Battle of Marker 233
| Date | July 20, 1961 |
| Location | Garet Al Hamel |
| Result | Tunisian victory Recapture of marker 233; |

Belligerents
- Tunisia: French colonial empire

Commanders and leaders
- Abdallah el Abbab: Unknown

Strength
- Unknown: Unknown

Casualties and losses
- 19 soldiers killed: 60 soldiers killed 1 plane shot down 6 vehicles destroyed

= Battle of marker 233 =

The Battle of marker 233 took place on 20 July 1961, between Tunisian and French forces in the vicinity of Garet al Hamel.

== Background ==
Following the agreements of 17 June 1956, the French had granted the Tunisians the right to retake Fort Saint and the surrounding wells. However, this cut off the French troops from their water supply, which led to a deterioration in relations between France and Tunisia. These tensions escalated further in July 1961 during the Bizerte crisis.

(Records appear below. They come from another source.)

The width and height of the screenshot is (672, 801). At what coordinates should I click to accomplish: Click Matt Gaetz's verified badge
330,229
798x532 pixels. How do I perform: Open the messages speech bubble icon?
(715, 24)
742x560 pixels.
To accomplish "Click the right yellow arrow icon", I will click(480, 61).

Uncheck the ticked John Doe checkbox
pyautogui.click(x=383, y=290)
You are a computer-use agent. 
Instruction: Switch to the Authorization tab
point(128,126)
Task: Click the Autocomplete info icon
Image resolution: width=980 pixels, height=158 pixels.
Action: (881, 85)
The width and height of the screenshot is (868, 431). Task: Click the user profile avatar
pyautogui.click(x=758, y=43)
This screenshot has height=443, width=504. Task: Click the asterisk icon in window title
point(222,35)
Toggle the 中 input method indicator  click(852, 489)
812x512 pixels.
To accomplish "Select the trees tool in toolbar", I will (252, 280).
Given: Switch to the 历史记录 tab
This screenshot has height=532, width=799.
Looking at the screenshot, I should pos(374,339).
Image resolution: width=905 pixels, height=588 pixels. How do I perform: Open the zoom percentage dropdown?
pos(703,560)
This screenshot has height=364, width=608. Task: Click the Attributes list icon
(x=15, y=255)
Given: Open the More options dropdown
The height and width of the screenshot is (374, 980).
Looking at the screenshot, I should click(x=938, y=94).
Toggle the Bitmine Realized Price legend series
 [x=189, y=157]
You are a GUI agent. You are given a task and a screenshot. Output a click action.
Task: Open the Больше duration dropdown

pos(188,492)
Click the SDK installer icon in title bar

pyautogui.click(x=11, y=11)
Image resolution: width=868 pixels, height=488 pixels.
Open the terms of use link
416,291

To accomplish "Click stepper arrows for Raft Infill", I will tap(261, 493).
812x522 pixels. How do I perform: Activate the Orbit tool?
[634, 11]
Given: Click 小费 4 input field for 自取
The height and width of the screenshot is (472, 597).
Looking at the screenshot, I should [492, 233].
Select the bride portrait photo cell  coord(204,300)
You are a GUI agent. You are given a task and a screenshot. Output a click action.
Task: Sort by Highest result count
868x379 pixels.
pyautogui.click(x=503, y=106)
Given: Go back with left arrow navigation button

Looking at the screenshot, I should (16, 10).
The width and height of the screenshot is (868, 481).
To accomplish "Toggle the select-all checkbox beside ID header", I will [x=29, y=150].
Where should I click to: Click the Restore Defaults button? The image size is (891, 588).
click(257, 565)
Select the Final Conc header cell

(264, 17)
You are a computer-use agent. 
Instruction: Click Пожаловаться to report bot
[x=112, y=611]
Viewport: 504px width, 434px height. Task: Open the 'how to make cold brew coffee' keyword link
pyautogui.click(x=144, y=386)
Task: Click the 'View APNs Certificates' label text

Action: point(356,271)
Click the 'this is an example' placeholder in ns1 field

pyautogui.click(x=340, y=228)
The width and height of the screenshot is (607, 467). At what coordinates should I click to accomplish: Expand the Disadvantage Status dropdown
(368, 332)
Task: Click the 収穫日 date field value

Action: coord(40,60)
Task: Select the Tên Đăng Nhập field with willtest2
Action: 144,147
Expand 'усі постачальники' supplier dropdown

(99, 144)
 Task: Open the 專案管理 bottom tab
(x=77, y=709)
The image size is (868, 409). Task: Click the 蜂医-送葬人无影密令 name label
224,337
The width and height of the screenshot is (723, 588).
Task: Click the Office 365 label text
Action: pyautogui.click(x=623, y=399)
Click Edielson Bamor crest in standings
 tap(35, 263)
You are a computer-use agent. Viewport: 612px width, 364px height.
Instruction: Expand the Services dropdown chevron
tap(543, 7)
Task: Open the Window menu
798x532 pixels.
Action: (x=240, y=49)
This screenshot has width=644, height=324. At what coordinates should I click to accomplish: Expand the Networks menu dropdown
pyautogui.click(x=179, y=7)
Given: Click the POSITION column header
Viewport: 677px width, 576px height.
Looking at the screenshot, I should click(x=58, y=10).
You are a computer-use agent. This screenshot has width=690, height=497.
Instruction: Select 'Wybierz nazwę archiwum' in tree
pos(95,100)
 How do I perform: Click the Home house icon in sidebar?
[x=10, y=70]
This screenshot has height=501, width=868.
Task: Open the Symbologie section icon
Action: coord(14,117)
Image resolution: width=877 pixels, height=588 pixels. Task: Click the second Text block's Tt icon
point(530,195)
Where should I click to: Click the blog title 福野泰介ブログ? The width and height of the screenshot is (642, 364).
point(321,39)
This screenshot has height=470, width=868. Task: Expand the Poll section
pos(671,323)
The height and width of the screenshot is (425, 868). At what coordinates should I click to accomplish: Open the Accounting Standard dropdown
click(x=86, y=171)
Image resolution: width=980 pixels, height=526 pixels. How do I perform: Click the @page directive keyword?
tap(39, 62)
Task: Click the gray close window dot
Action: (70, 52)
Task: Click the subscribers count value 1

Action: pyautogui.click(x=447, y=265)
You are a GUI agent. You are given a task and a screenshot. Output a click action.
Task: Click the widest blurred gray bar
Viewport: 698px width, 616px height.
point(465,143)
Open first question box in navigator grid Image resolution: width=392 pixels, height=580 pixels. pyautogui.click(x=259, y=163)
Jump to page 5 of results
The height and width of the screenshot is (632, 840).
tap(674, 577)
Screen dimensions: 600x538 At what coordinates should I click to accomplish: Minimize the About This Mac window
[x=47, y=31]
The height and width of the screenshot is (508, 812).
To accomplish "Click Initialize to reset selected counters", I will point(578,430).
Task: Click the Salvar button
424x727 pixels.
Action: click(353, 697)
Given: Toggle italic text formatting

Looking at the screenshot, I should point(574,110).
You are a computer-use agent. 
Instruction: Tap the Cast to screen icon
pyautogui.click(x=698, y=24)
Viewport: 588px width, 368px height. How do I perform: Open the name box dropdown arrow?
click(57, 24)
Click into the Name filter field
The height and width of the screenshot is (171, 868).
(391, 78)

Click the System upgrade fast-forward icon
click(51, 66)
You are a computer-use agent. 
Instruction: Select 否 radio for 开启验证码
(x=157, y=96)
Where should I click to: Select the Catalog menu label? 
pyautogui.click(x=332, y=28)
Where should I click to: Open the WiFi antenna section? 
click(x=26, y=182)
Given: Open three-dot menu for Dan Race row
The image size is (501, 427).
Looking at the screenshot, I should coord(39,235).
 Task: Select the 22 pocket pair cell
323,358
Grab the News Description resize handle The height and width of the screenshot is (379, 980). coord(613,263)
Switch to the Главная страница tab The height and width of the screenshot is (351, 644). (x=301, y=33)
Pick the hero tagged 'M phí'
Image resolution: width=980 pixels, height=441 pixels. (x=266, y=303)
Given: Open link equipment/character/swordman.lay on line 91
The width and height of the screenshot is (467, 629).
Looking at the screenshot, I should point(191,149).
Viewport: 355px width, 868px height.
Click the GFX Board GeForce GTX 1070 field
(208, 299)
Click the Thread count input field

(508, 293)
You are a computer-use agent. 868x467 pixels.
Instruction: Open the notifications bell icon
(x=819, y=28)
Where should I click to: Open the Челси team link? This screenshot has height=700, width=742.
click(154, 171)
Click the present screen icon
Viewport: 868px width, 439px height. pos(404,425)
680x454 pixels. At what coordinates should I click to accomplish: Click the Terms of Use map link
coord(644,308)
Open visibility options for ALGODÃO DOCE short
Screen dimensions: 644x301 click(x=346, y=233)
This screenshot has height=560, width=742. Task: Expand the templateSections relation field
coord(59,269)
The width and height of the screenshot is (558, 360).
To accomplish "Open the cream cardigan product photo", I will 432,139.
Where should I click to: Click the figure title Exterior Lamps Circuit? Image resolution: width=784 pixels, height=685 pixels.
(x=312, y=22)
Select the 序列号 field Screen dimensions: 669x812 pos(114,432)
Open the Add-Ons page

As a result, French forces advanced to the gates of Garet al Hamel with the aim of retaking marker 233.

== Battle ==
Tunisian forces, commanded by Abdallah el Abbab, successfully defended marker 233. During the fighting, they reportedly killed more than 60 French soldiers, shot down a plane, and destroyed six vehicles.

== Aftermath ==
Three days later, a ceasefire was issued by the Security Council, and Tunisian forces were called upon to withdraw from marker 233. However, French forces took advantage of the ceasefire to re-establish their presence in the surrounding area.